A questão da independência entre os poderes nunca foi tão oportuna quanto no atual momento político, desnudado em toda a sua crueza por operações como a Lava Jato. É preciso o entendimento de todos de que, ao invés de tratar as votações nas altas cortes judiciárias com a emoção de quem assiste e torce numa partida de futebol, devemos prestar muita atenção antes em como se escolhe o juiz do “jogo”.

E não é só isso, é preciso também que se tenha como medir a eficiência dessa atuação. E uma proposta muito oportuna – referente ao STF, mas que se aplica às outras cortes judiciárias e aos tribunais de contas – vem do professor de Direito Constitucional Joaquim Falcão, em depoimento para o programa Agentes da Cidadania, aqui da Voz do Cidadão.

Para ele, é de suma importância a cobrança firme de metas a serem cumpridas pelos integrantes do Supremo Tribunal Federal a fim de se evitar uma maior insegurança jurídico-administrativa por conta de ações não julgadas. Falcão diz que “não são só os poderes Executivo e Legislativo que mandam na nossa vida. O Supremo manda mais do que todos.

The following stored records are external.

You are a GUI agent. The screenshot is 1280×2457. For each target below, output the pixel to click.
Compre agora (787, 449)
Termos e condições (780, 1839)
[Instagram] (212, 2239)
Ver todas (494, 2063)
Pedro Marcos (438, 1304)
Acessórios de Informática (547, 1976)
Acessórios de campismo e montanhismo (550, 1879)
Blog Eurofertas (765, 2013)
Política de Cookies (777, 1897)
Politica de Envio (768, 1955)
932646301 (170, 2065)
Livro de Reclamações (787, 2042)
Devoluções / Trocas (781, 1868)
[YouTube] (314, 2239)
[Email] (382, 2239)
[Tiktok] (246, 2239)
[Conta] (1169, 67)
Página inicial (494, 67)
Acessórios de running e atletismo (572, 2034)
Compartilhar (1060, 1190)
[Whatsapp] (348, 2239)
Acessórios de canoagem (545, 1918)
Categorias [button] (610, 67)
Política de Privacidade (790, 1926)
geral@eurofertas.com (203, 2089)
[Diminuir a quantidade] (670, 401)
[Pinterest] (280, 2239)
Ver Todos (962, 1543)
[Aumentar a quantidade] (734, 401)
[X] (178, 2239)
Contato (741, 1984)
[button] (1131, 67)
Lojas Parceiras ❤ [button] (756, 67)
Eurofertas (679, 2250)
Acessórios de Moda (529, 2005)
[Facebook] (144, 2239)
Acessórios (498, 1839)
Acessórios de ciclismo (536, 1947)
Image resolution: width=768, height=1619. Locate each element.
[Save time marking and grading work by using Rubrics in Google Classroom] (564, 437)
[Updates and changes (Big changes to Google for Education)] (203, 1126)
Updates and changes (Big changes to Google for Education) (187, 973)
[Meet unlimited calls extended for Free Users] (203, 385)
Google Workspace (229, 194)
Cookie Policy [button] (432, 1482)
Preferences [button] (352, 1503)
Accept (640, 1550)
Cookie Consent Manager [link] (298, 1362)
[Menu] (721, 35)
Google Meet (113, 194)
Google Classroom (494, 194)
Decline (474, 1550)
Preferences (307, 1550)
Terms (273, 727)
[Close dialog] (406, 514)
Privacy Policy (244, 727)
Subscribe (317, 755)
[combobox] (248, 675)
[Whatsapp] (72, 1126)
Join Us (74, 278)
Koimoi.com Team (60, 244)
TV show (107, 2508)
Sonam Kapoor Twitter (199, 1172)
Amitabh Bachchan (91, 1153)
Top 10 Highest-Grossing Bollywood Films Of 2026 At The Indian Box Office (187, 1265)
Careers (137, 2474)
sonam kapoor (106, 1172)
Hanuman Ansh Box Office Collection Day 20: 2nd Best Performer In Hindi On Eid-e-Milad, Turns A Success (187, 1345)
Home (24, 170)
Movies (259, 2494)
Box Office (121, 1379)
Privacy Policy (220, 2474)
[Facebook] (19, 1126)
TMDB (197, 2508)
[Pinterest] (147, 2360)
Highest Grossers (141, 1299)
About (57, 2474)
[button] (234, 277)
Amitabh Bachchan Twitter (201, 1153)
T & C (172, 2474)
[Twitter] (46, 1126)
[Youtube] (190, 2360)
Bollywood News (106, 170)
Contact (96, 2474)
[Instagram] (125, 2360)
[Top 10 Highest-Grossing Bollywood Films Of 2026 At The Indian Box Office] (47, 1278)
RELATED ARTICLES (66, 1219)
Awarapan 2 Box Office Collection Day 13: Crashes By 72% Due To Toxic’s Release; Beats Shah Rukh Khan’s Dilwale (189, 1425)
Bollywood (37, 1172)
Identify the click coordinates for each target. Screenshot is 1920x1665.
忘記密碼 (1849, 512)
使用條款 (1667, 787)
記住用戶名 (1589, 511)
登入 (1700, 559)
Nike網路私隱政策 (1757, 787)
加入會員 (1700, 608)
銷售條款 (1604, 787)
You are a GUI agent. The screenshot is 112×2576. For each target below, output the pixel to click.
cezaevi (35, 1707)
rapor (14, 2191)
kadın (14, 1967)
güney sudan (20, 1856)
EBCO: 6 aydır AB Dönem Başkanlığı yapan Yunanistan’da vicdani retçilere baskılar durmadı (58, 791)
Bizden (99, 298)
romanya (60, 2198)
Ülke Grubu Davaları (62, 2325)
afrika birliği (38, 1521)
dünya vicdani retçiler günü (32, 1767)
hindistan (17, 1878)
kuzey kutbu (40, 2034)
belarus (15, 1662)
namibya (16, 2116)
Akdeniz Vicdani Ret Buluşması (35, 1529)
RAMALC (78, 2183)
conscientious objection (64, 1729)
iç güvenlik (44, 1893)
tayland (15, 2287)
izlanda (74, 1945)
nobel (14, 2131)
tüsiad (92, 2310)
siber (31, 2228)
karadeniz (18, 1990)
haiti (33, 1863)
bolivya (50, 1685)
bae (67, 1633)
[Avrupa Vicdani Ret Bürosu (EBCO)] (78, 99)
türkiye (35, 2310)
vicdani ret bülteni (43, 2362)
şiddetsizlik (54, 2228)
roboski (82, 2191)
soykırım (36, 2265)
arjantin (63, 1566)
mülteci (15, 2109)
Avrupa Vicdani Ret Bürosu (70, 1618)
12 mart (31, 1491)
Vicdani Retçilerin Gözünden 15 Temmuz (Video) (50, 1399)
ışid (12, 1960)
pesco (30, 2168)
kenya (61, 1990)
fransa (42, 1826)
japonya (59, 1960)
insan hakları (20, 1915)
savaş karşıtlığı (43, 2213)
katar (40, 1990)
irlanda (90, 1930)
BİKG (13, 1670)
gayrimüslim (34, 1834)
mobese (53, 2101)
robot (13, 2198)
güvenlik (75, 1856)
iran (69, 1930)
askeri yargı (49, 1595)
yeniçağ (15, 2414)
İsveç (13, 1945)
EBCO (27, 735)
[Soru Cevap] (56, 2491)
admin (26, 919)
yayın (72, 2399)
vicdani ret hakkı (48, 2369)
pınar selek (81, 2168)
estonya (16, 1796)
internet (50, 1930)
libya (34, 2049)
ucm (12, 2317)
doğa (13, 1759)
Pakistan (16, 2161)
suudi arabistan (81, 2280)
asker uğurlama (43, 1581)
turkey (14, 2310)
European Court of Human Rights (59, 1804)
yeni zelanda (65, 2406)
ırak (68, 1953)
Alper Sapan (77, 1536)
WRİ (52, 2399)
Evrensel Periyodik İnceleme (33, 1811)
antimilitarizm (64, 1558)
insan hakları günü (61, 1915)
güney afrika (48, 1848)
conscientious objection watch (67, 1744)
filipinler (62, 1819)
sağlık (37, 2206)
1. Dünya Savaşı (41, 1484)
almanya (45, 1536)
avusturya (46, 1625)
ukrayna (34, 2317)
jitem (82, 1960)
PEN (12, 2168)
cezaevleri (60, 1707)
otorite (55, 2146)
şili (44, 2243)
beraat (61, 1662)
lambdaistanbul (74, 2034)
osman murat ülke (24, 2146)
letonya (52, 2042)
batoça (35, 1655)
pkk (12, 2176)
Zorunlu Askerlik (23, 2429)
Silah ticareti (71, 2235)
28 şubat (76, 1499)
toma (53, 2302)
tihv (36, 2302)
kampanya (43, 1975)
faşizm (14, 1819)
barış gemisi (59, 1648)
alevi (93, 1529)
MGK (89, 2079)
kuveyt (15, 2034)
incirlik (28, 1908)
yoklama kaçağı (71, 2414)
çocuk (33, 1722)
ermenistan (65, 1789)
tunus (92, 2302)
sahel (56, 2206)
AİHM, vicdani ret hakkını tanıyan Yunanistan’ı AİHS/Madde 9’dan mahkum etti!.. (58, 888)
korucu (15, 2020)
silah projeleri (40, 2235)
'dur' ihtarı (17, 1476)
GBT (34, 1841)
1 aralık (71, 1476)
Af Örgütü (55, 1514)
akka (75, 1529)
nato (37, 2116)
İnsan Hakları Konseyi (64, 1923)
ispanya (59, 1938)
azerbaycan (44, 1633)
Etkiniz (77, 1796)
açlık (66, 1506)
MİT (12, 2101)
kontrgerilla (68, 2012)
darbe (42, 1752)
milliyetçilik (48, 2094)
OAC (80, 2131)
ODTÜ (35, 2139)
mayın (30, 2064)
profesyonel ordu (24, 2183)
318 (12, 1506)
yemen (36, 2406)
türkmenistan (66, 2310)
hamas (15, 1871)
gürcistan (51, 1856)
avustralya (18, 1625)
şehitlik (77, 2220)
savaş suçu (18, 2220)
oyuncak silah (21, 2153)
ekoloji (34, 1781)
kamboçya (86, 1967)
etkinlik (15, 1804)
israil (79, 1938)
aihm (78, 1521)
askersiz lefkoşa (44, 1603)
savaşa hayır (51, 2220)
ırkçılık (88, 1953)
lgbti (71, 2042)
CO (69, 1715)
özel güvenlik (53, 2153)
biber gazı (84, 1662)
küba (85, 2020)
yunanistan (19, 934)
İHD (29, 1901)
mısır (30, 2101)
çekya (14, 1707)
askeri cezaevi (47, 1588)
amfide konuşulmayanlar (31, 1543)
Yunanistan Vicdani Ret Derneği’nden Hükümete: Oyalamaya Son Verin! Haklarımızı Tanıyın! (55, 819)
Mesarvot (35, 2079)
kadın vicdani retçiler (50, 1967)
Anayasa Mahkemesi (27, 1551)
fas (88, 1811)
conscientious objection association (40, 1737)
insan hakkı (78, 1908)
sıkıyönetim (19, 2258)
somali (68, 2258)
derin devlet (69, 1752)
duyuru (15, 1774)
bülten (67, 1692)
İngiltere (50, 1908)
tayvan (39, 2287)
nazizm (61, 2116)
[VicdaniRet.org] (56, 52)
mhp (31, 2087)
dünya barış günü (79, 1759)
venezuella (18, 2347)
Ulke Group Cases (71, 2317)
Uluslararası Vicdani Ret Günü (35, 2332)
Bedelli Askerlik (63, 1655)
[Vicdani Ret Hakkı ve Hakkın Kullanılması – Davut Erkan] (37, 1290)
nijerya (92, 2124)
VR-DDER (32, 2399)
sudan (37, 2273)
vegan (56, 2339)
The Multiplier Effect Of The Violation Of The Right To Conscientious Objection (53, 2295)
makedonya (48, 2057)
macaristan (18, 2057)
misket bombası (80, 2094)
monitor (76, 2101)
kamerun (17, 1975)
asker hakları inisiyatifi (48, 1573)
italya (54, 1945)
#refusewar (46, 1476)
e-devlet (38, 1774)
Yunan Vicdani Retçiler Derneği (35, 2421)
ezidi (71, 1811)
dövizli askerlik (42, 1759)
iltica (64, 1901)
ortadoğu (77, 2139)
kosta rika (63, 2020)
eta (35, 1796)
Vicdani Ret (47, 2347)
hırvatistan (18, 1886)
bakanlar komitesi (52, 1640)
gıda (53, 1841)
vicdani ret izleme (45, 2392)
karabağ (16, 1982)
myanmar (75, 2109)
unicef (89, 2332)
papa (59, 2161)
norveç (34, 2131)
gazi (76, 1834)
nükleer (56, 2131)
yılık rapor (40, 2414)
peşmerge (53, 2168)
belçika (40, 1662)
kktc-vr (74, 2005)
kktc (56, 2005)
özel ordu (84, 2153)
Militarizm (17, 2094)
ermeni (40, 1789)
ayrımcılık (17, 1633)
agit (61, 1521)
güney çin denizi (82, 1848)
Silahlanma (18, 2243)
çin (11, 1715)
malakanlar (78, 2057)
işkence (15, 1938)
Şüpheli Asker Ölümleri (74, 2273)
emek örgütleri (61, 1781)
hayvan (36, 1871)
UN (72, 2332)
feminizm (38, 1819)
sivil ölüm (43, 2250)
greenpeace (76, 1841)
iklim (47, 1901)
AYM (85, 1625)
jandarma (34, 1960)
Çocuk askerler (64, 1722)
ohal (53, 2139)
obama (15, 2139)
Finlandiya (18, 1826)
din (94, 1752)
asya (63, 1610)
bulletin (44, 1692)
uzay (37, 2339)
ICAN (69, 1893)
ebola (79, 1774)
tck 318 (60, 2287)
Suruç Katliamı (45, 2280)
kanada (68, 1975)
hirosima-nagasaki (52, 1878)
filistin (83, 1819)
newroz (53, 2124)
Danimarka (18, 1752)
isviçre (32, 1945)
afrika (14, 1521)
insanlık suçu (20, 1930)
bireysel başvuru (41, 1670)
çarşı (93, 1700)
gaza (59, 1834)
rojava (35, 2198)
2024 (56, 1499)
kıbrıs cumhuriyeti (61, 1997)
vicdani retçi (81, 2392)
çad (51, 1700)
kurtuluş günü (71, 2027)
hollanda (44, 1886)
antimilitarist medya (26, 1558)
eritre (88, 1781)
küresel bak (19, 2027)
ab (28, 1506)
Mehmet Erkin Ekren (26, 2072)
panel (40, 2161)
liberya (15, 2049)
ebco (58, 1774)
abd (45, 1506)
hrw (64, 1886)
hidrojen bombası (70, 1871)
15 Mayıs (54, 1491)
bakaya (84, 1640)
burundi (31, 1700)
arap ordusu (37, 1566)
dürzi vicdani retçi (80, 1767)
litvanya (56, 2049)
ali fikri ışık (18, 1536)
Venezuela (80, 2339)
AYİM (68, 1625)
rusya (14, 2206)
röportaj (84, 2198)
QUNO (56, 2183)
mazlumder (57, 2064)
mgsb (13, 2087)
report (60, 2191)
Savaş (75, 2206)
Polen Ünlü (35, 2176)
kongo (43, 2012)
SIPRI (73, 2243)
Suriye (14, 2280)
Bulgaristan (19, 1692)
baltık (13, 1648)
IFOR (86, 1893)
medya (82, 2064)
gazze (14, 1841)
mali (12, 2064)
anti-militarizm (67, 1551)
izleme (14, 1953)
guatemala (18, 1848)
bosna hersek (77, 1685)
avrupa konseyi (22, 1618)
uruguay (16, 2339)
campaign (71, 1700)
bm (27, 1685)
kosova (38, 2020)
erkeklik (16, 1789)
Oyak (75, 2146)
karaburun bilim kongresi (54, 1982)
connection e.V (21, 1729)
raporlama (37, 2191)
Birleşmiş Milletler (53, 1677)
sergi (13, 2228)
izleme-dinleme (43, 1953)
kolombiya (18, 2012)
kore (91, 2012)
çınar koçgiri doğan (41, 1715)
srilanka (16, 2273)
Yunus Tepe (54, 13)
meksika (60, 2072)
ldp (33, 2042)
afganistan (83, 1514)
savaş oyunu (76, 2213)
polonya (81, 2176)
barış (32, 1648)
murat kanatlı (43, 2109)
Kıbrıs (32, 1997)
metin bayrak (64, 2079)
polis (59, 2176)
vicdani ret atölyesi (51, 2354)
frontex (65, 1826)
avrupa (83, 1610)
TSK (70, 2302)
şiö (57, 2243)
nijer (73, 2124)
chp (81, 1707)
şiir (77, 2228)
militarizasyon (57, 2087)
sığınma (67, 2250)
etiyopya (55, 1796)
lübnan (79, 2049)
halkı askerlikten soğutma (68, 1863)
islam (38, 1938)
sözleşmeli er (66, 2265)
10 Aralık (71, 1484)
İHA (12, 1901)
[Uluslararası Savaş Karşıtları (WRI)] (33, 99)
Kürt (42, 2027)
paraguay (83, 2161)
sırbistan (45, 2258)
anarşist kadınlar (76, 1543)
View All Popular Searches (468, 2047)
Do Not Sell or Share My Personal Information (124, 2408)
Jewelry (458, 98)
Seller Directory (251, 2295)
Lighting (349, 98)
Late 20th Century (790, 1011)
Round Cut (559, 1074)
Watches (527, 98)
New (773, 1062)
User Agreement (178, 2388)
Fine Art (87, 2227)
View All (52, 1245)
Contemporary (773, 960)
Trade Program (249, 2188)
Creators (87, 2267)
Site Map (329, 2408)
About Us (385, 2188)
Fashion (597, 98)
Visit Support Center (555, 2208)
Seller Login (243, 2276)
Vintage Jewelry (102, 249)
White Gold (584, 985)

E às vezes a gente não sente. Quando ele não julga, cria-se uma insegurança jurídico-administrativa. É preciso que os órgãos do Judiciário sejam eficientes dentro deles mesmos. Nos Estados Unidos, o Supremo chega no começo do ano e diz ‘vou decidir tais casos até o final do ano judicial’. Isso é uma meta. E nós podemos ter metas. E metas podem ser cumpridas”.

 

Já está mais do que na hora de os cidadãos de bem tornarem-se verdadeiros Agentes de Cidadania e combaterem o bom combate: fiscalizar os governos, cobrar eficiência das instituições de Estado e monitorar mandatos e orçamentos públicos.

E essa é a verdadeira meta.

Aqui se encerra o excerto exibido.